Quizá sea tiempo de pensarse, de buscar un silencio entre los claxons, las bocinas y las derivas etílicas. Por fin podemos decir que somos los mejores. Ha tardado, pero la demora era lógica. Había que esperar para que fuera así: indiscutible, sin ambages, dando una lección de clase y estilo, revaluando el arte de hacer fútbol. Así, sí. Justicia poética.
La cuestión de la identidad es una monserga que en este país nos ha hecho perder demasiado tiempo. Las identidades regionales extremadas, no lo olvidemos, son sólo el reflejo perverso del ultra-nacionalismo español. Nunca hemos sido capaces de vernos, respetarnos y aunarnos con nuestras diferencias. Eso nos costó una guerra bien jodida. Ahora nos hace perder mucho tiempo en ambas direcciones: la localista y la hispánica.
Si pudiéramos ver el bosque entre los símbolos, ser patria sin patrioterismo, habríamos dado un paso de gigante. Así, como un gigante, como un coloso jalándose los Pirineos nos habían pintado en el cuadro de Goya. Pero el ídolo tenía una vez más pies de barro. Ahora, en medio de la exaltación patria, descubrimos que estaba borroso, que el trazo era dubitativo, deficiente. Que no, que no era auténtico. Veámonos, por una vez, a escala humana. Ni enanos ni gigantes, ni apretujados ni dispersos. Ni Aguirre o la cólera de Dios, ni ¡Viva mi boina! Seamos tamaño natural.
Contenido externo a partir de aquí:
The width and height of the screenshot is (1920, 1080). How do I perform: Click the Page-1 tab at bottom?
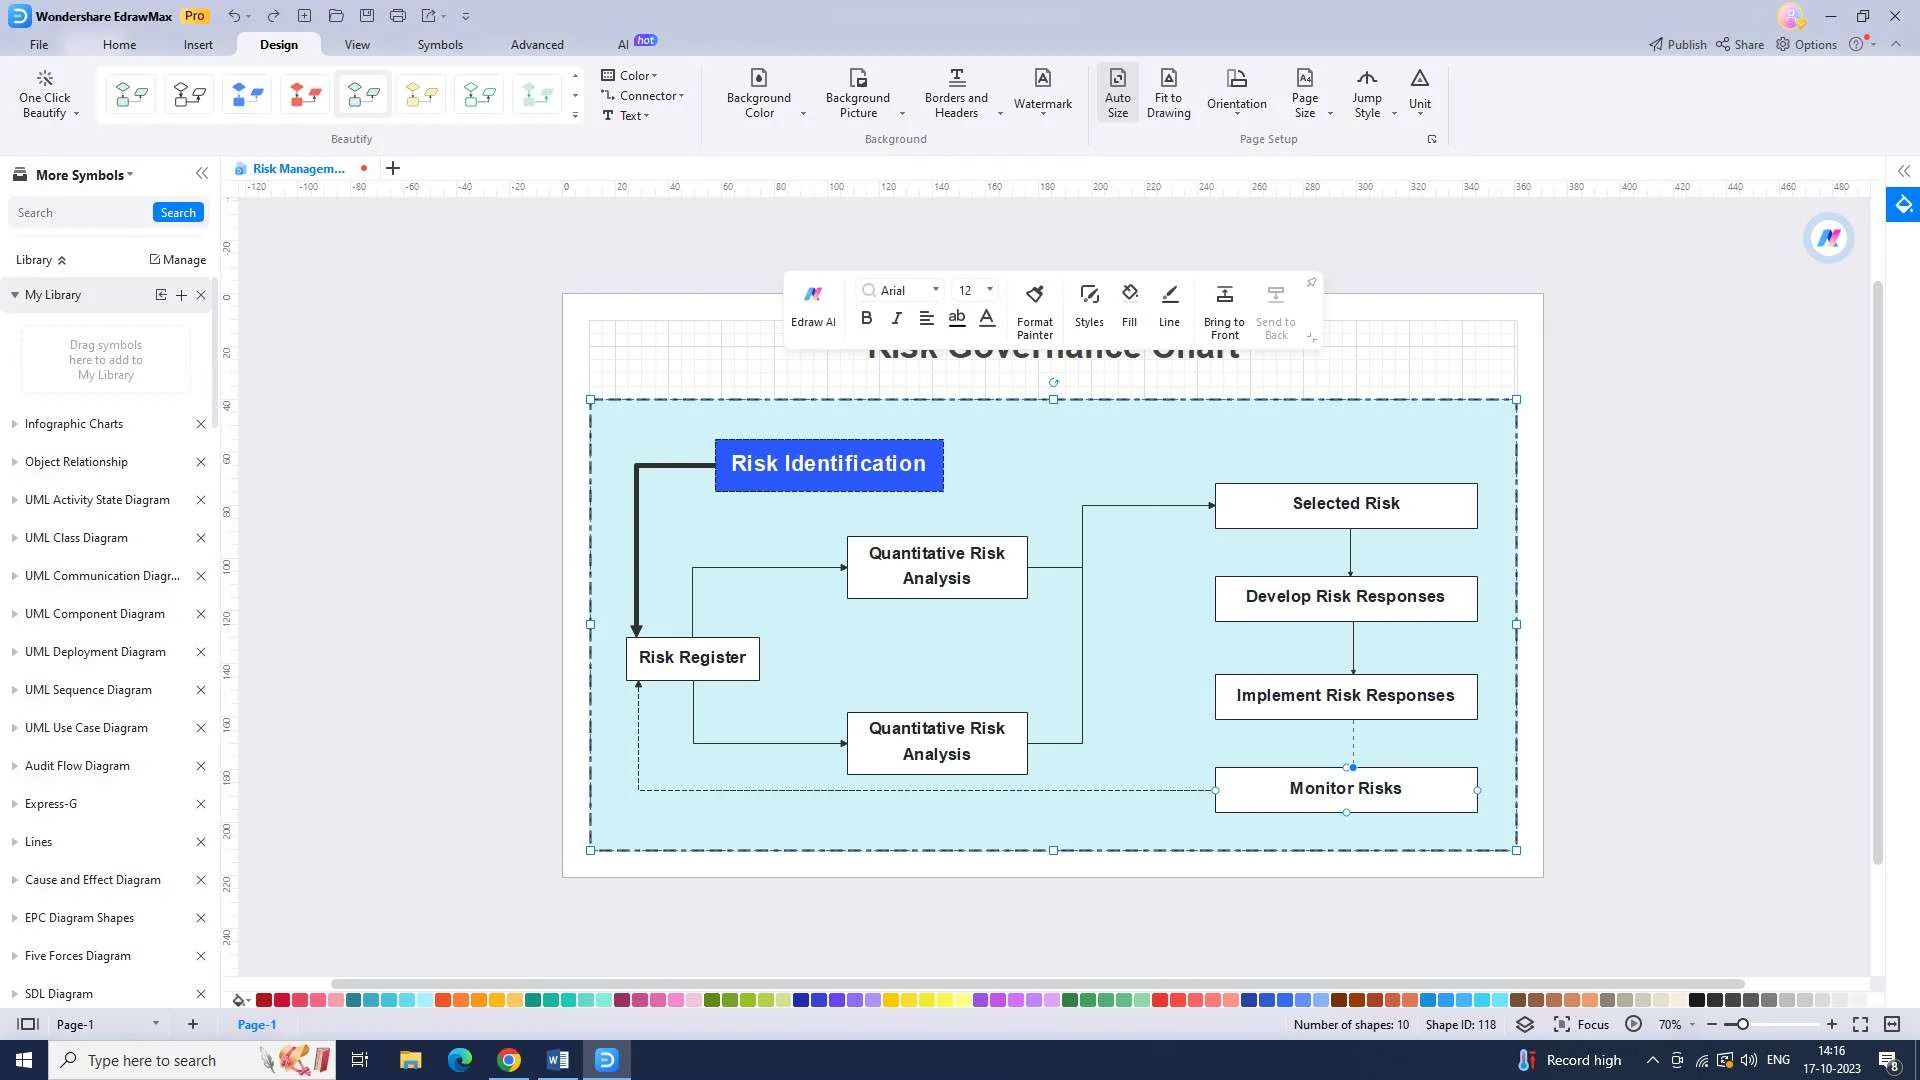pos(257,1023)
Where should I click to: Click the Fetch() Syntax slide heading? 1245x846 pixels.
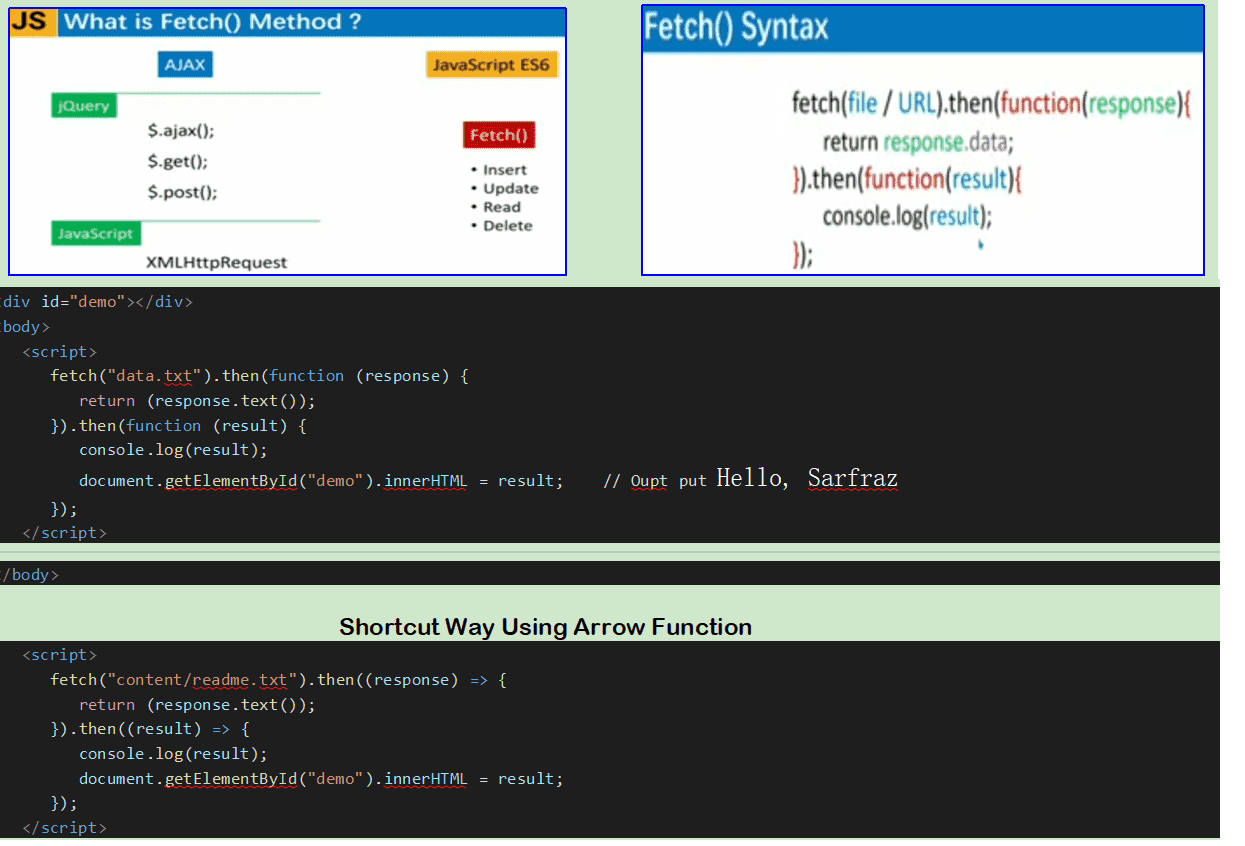(x=736, y=28)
El naturalista y comunicador Luis Miguel Domínguez ha vivido en carne propia el desprecio por el otro, el racismo radical de la América profunda. En un viaje a Arkansas, donde estudia su hijo, el bueno Luismi tuvo un altercado con un vecino desequilibrado de aquél. Ante la actitud agresiva del individuo cometió el error de llamar a la policía. Los agentes llegaron a casa de los españoles encañonando al naturalista y a sus padres septuagenarios, mientras la registraban. Acabaron poniéndole las esposas y llevándole al calabozo al encontrar en la cocina de su casa una estrella de sheriff que había comprado como souvenir. Después de vejaciones de todo tipo, miedo y veintiséis horas de incomunicación en una celda, con una docena de presos de diferentes raleas, Domínguez ha sido puesto en libertad con cargos. El de suplantación de la autoridad le puede suponer hasta seis años de cárcel, en un juicio con un jurado popular de lecheros, amas de casa y gasolineros de Arkansas ¡Qué miedo! Kafka en el medio oeste.
Quizás no haya más patria que la imaginación y el cine sea nuestro terruño. En él aprendimos, querido Luis Miguel Domínguez, algunas cosas básicas
Ser español, hispano, para la democracia más avanzada del mundo, puede ser una gran faena. La falta de garantías policiales y jurídicas para un no norteamericano en este país es tercermundista. Da miedo. No es la primera vez, ni será la última. Nos solemos enterar de estas cosas cuando el afectado es alguien: recuérdese el caso de Canales, el bailarín; el de Andrés Pajares Jr., al que confundieron con el asesino de Versace; el caso de Ramón Calderón, presidente del Real Madrid, cuyos apellidos bailaron en una tarjeta de embarque y pasó a llamarse como un famoso narco mexicano… Hay que imaginarse la que te cae si eres un ciudadano de a pie y no tienes manteca.
Desde esta perspectiva se entiende que algunos no quieran ni pisar en este territorio, por tantas otras cosas, maravilloso. Qué se puede esperar de un país, solía decir Lars Von Trier, en el que han decidido llamar a sus montañas más emblemáticas Rocosas. ¿No son todas las montañas del mundo rocosas?, se preguntaba el cineasta danés. Extremo resulta el caso de Joseph Beuys, uno de los artistas contemporáneos más insignes. El alemán, es autor de algunas de las instalaciones y performances más interesantes de nuestra contemporaneidad. En cierta ocasión fue invitado realizar una de sus acciones, encerrado con un coyote hambriento en USA. Amigo de los símbolos, pidió que se le esperase en el aeropuerto con una ambulancia, para entrando tumbado en una camilla, poder seguir diciendo que no había puesto los pies en los Estados Unidos.
Quizás no haya más patria que la imaginación y el cine sea nuestro terruño. En él aprendimos, querido Luis Miguel Domínguez, algunas cosas básicas. En la crepuscular Atlantic City protagonizada por un ancianísmo Burt Lancaster, una viuda de timador de casinos le espeta: mi marido me dejó dicho que pasase lo que pasase nunca llamara a la policía.